### The request
Extract each line of the data below that contains the word "Instruction". Case counts.

### Input data
————

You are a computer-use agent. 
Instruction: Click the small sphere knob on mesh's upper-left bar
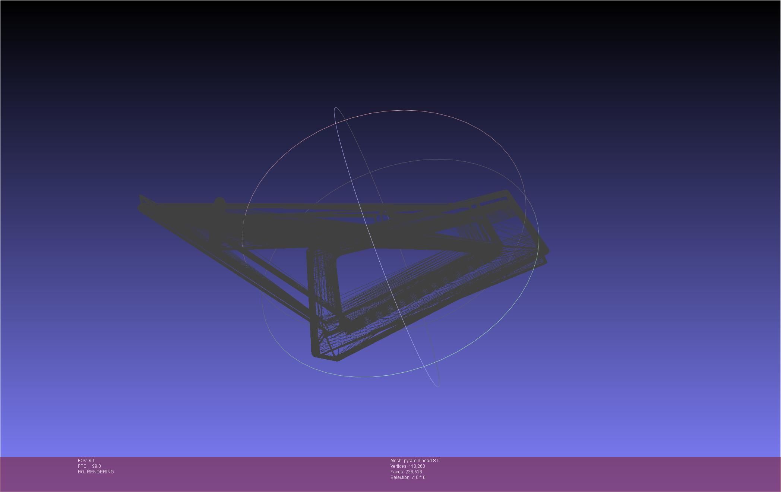coord(219,201)
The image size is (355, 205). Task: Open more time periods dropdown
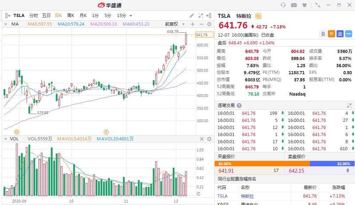[131, 16]
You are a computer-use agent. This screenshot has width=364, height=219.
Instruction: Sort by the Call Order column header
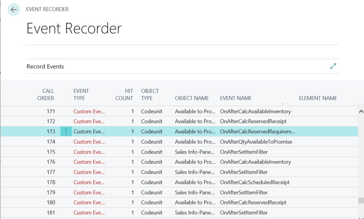(46, 95)
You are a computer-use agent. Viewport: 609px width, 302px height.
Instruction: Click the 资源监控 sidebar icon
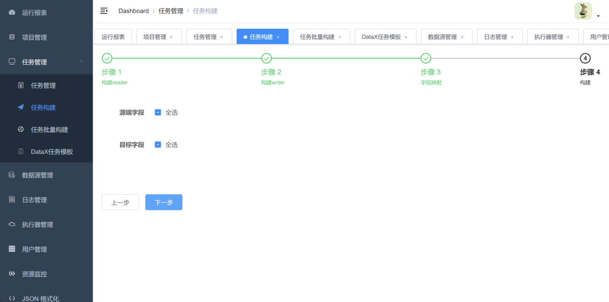click(12, 274)
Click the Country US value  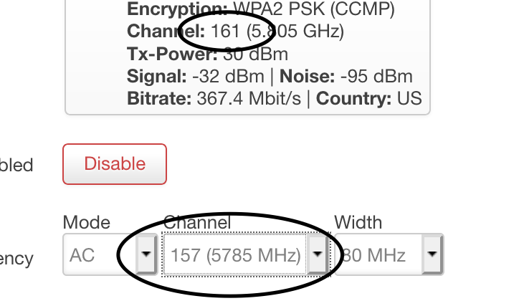pyautogui.click(x=409, y=99)
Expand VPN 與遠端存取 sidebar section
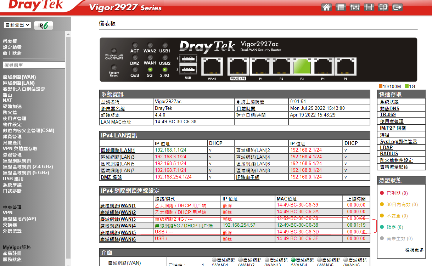The image size is (432, 266). [20, 149]
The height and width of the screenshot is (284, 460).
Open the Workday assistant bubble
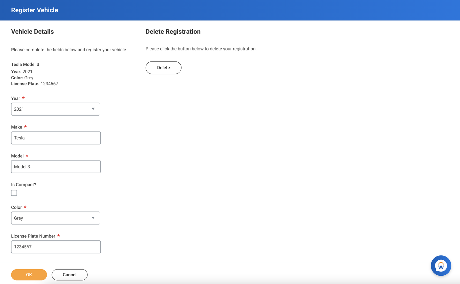pos(441,265)
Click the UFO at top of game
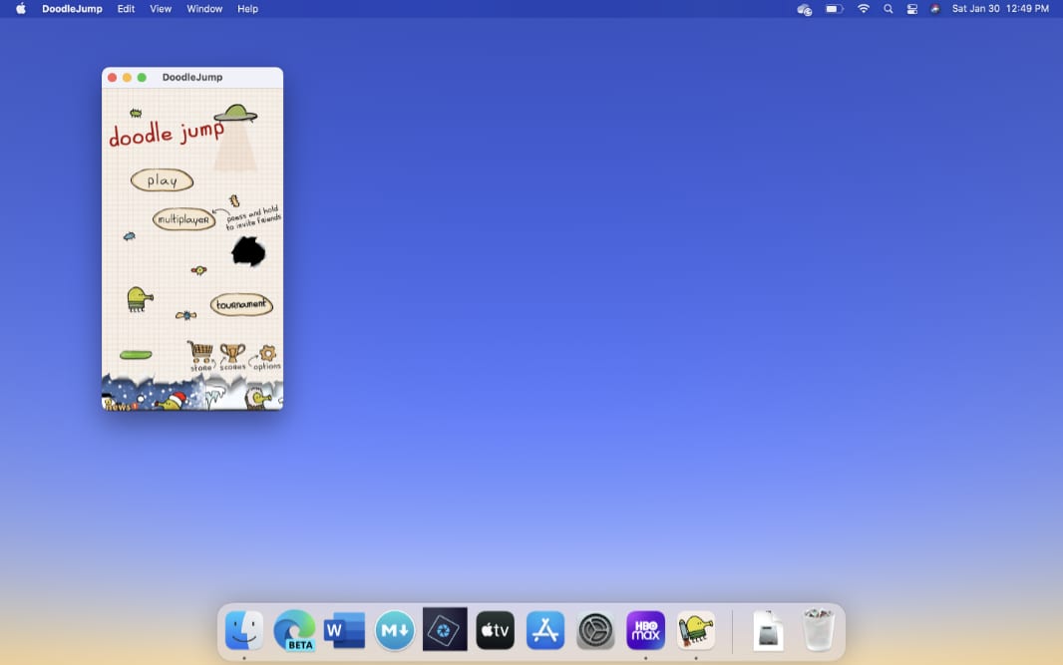 click(235, 114)
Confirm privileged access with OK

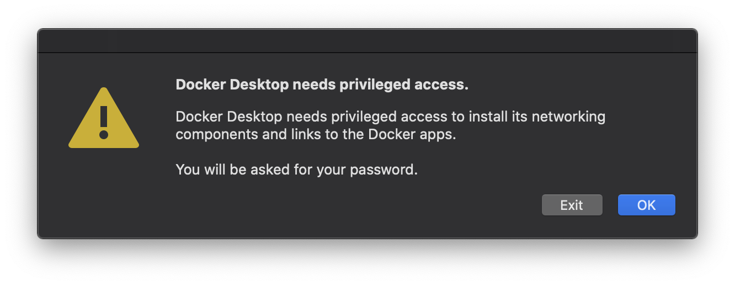coord(646,205)
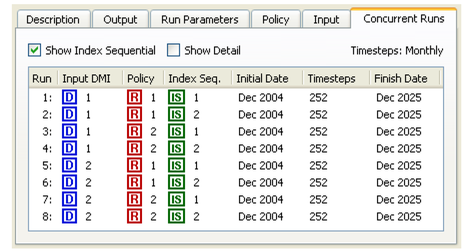Click the blue D icon in run 4
Image resolution: width=468 pixels, height=252 pixels.
(x=69, y=148)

————

### Correct answer
Instruction: Click the small sphere knob on mesh's upper-left bar
Instruction: Sort by the Call Order column header
Instruction: Click the 资源监控 sidebar icon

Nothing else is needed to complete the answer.